Reading passage ->
┌────────

Module Title: Credit and Lending
Module Director: Mr Keith Checkley
Chartered Banker MBA - Full, Accelerated and Super-Accelerated (MBA) Routes
This module explores the key areas surrounding Credit and Lending, starting with the relationship between the banker & customer, through business lending procedures and ends with credit risk practices for each type of bank (retail, business and commercial). Students studying the module will develop a detailed and critical knowledge and understanding of credit and lending in the banking industry and will also develop a range of banking skills, techniques and practices at a professional level.
Module Aims & Objectives:
On completing this module, students will be able to:
- Demonstrate an extensive, detailed and critical knowledge of the legal aspects of the banker – customer relationship
- Describe in detail the principles of lending and the main lending and credit products
- Demonstrate detailed knowledge and understanding of the procedures for taking a range of securities for advances
- Exercise a range of business banking lending skills, techniques and practices and interpret and assess business accounts, including identifying, formulating and solving business problems and assessing and managing risk in a business banking context
- Demonstrate detailed knowledge and understanding of diligence and bankruptcy
- Demonstrate an extensive, detailed and critical understanding of how the credit risk functions, and how it plays its part in managing risk for a banking business.
Means of Assessment:
This module is assessed by means of an individual assignment (40%) and examination (60%)
Unit 1 covers:
The banker and customer relationship, including the rights and duties of both parties. Brief descriptions are included of the four main types of Business structure. It also looks at the death of the customer as it affects the banker; and considers trusts and the legal and practical aspects of succession as
well as electronic funds transfer. It covers the basic principles of lending – a key skill for bankers. It also includes sections on why businesses borrow and how to analyse their lending proposals. It emphasises the importance of soundly based lending decisions, so that the bank is repaid as agreed. Banks need the interest from their loans in order to pay interest due to their depositors; and if those loans are not repaid, the bank cannot repay its depositors their money. It explains the features of the main lending products offered by banks, such as overdrafts, term loans, hire purchase, leasing and factoring, and the personal lending products aimed at individuals.

└────────

Entries provided ->
┌────────

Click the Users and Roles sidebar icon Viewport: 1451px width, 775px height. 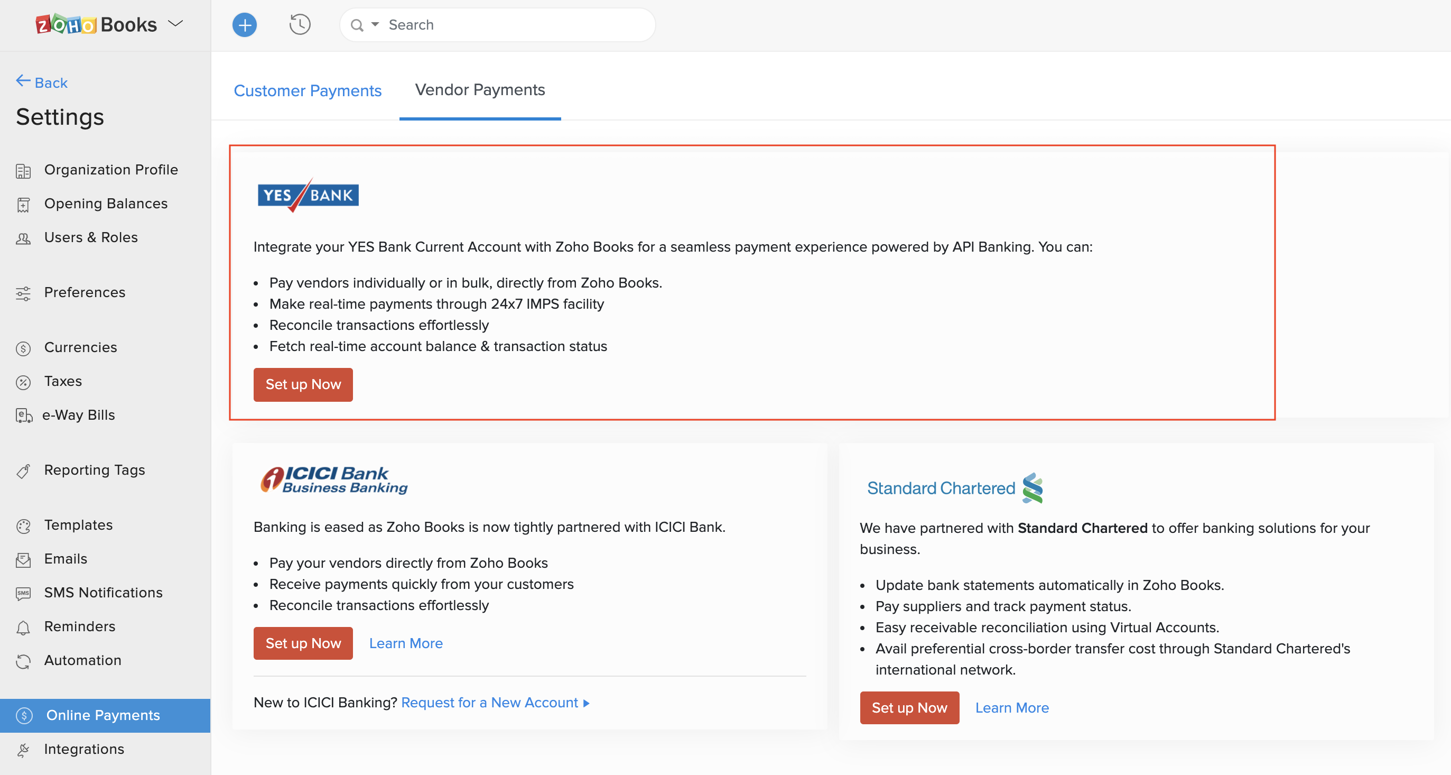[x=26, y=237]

└────────
┌────────

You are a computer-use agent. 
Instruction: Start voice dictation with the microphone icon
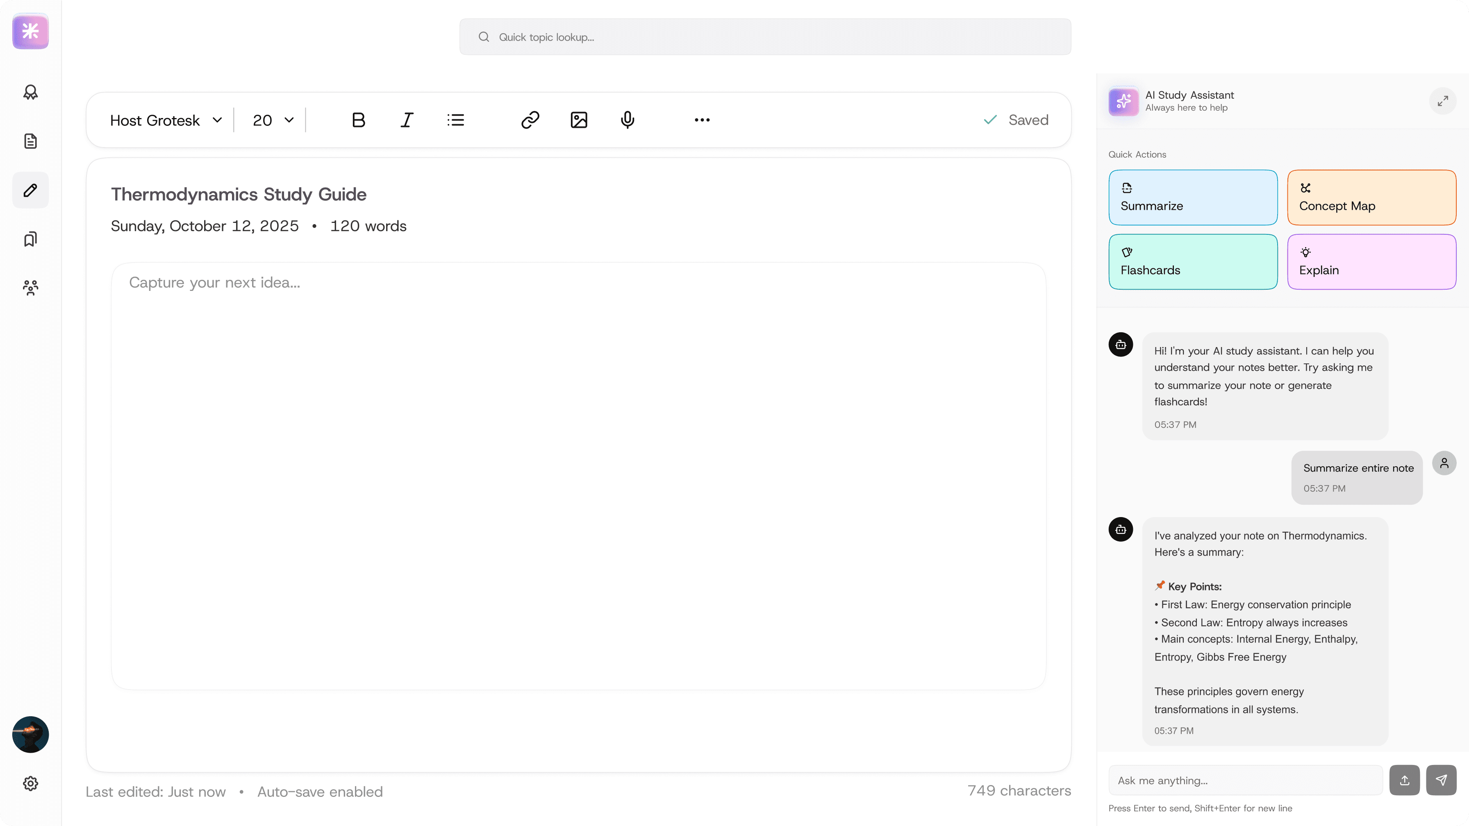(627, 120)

└────────

Tasks to carry out ->
[1] In the Credit and Lending module description, which lending products are listed after the words "such as"?
[2] Decide whether each statement agrees with the Credit and Lending module description. Answer yes or no for each, and quote the deciding words.
(a) The examination carries more weight in the assessment than the individual assignment.
(b) Unit 1 gives brief descriptions of six main types of business structure.
(c) The module covers credit risk practices for retail, business and commercial banks.
[3] Carry on the Credit and Lending module description from its final sentence.

Answers by task ->
[1] overdrafts, term loans, hire purchase, leasing, factoring

[2]
(a) Yes: "individual assignment (40%) and examination (60%)"
(b) No: "Brief descriptions are included of the four main types of Business structure."
(c) Yes: "credit risk practices for each type of bank (retail, business and commercial)"

[3]
Unit 2 covers:
The attributes of good bank security. This is followed by a description of the advantages and disadvantages of each type of security when measured against the attributes of good security. The law of property is explained, along with details of the securities that companies grant to a bank. It also covers the understanding of financial statements and the requirements for auditing. Analysis of these financial statements and the use of ratio analysis are explained in detail. It defines the key element of financial analysis for bankers; cash flow and explains how to produce and reconcile a cash flow report, along with how to monitor the cash flow. Finally, it looks at lending for property development and building— a specialised area of finance that still requires bankers to apply the same principles of lending learned earlier. This section covers property lending and also the other specialised fields of farming and the finance for foreign trade. It also briefly covers acquisition finance and management buy-outs.
Unit 3 covers:
Credit risk assessment and the credit risk practices for retail banking. It then explains the importance of credit scoring. Credit reference agencies are described and their operations set out. Money laundering is a factor that impinges on many aspects of banking; this problem is described along with the vigilance and actions needed to tackle it. The unit also covers mortgage lending and another retail banking specialism— lending to high net worth customers. Finally, credit risk analysis and credit risk policies complete the section. The unit then moves on to the study of credit risk practices for business and commercial banks and how to complete a market/industry risk assessment. This is followed by a business risk assessment and then a financial risk assessment. After considering documentation and pricing risk, the section concludes with a suggested credit write up, or credit application, which sets out the banker’s rationale for the proposed lending and seeks the bank’s sanction. The final section of the unit explains the types of problems which can arise on borrowing accounts, describes remedial action and then goes on to explain Administration that might happen should the remedial action be unsuccessful. Liquidation and its procedures are also explained. The module ends with case study description on the financial crisis of 2007 – 2009.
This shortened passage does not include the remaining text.